:: TASK GOAL ::
The task calls for the line containing "Click the Statistics panel heading" and all later lines, through the end of the entries below, to be set down exactly and without pictures.

(Stored data entries)

-------------------------

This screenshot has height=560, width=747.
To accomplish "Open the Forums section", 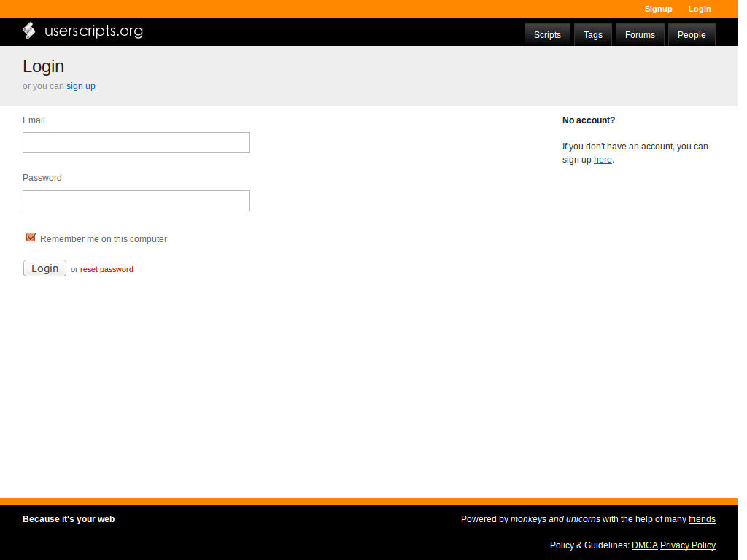I will pyautogui.click(x=640, y=34).
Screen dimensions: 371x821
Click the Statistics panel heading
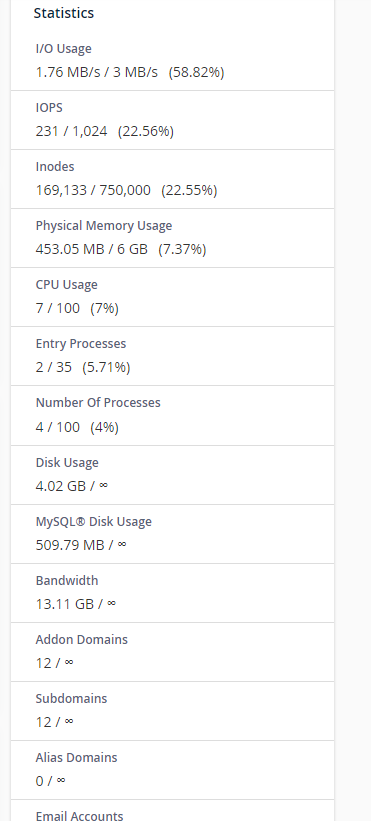[64, 13]
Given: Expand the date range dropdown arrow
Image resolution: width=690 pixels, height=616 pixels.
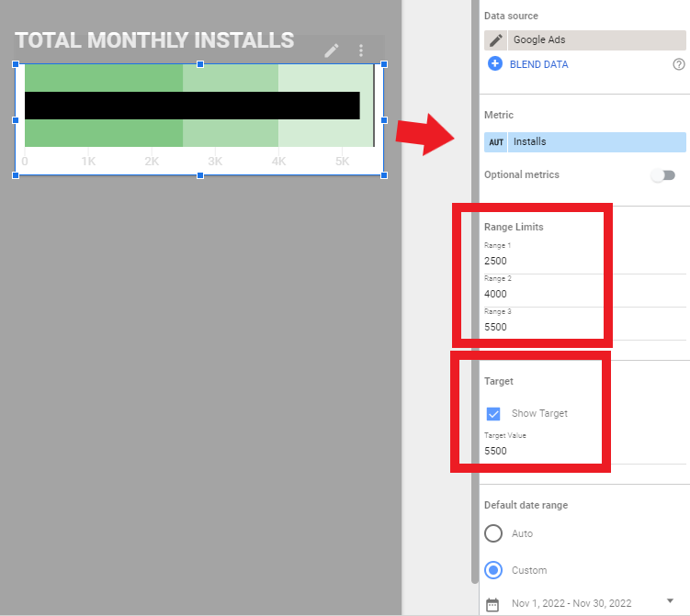Looking at the screenshot, I should (x=671, y=602).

-------------------------

:: SOLUTION TO THE EXERCISE ::
Click the Statistics panel heading
[64, 13]
Given: Expand the date range dropdown arrow
Image resolution: width=690 pixels, height=616 pixels.
Looking at the screenshot, I should (x=671, y=602).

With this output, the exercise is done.